There was chaos on the San Francisco public train network this weekend as passengers traveled for free after a major ransomware attack took computer systems offline.

Photos taken in some of the stations show screens belonging to employees of San Francisco's Municipal Railway (Muni) displaying the following message:

“You Hacked, ALL Data Encrypted. Contact For Key(cryptom27@yandex.com)ID:681.”

Ticket machines were out of service and barriers raised to allow passengers to travel free of charge following the attack on Friday, which is said to have taken out thousands of endpoint terminals and servers.

The hackers were apparently demanding 100 Bitcoins ($73,100) in return for the decryption key.

Jon Geater, Thales e-Security CTO, argued that robust cybersecurity techniques and trust management are essential to face down crises like this one.

“Cyber-security is not and cannot be a choice between ‘black and white’ or on and off – it’s about making an economic decision.

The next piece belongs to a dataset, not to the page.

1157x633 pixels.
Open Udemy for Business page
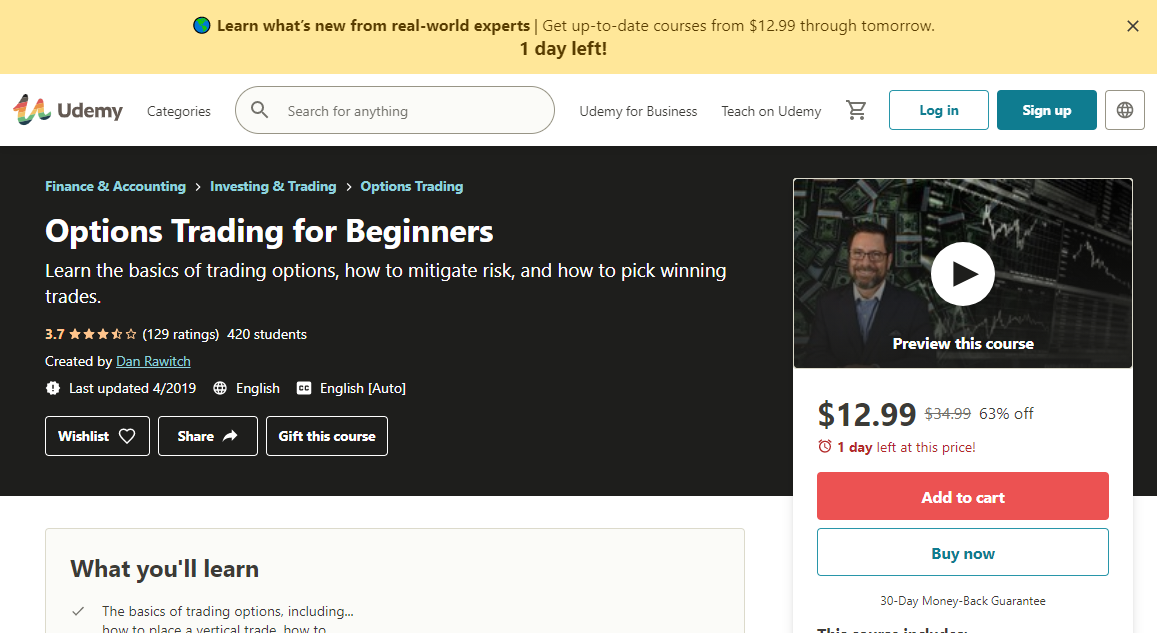[638, 111]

This breach didn't directly take the barriers offline: the operator chose to turn them off and forego revenue, or catching fare cheats, in favor of protecting the wider system and possible further data losses,” he explained.

“Customers are likely to recognize this commitment and favor a company actively taking steps to protect its wider data eco-system.”

The past 12 months have been a busy time for ransomware writers.

The most recent stats from Check Point claim that volumes of the malware soared 13% from August to September, but worryingly, some AV tools are not doing their job.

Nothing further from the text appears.